Zeno Stadler hat das Privileg, dass seine Flächen um den Betrieb arrondiert sind. Allerdings bestehen für das Pachtland keine Pachtverträge, Stadler bewirtschaftet sie als Gebrauchsleihe. Das bedeutet, dass der Grundeigentümer – in Stadlers Fall der Kanton St. Gallen – dem Bewirtschafter das Grundstück gratis zur Nutzung zur Verfügung stellt. Stadler bezahlt keinen Pachtzins, muss jedoch mit dem Risiko leben, dass er die Flächen jederzeit verlieren kann. Das ist bei Wilwest der Fall. «Das sind 9 ha, die mir in der Fruchtfolge fehlen werden», sagt er. Am meisten schmerzt ihn der Gedanke, dass wertvoller Boden einfach abhumusiert wird.
«Von uns Bauern wird stets mehr Biodiversität und Landschaftsschutz gefordert. Das machen wir als Privatpersonen auf unserem Land.»

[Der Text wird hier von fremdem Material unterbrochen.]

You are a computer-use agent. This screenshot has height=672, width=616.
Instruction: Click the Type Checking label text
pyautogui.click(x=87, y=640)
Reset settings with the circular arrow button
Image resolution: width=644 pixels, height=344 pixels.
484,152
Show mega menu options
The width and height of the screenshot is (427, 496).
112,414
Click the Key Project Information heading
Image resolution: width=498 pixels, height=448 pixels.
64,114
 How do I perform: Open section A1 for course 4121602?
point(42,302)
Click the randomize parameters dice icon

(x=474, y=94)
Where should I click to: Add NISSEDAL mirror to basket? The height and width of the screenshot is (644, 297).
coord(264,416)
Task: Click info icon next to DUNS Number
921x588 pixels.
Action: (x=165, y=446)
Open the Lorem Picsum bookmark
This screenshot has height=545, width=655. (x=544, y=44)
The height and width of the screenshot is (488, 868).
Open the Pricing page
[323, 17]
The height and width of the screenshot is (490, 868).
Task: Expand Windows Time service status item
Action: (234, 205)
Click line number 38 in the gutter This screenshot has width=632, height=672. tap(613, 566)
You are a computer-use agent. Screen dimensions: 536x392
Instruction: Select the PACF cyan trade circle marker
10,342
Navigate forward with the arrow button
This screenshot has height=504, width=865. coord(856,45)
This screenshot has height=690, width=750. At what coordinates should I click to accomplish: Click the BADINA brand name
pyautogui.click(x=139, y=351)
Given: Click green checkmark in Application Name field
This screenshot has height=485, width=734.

Zeno Stadler, Landwirt aus Bronschhofen SG
Das Beispiel Wilwest zeige, dass Biodiversität plötzlich kein Thema mehr sei, wenn es um wirtschaftliche Interessen gehe. Wobei Stadler überzeugt ist, dass nicht die Wirtschaft Druck macht, damit es mit Wilwest vorwärts geht, sondern die Politik. Sicher sei nicht alles schlecht an dem Projekt, schiebt er nach. «Es geht ja auch um eine bessere Verkehrsführung, davon profitieren wir.»
Kritik am Verkaufspreis
Die St. Galler Bevölkerung stimmt am 25. September über den Sonderkredit in der Höhe von 35 Mio Franken ab. Mitte-Kantonsrat und Biobauer Sepp Sennhauser steht dem Projekt skeptisch gegenüber. Bei der Abstimmung im Kantonsrat hatte er sich der Stimme enthalten. Gegenüber der BauernZeitung sagt Sennhauser: «Grundsätzlich ist es nicht Aufgabe des Kantons, Bauland zu verwalten.»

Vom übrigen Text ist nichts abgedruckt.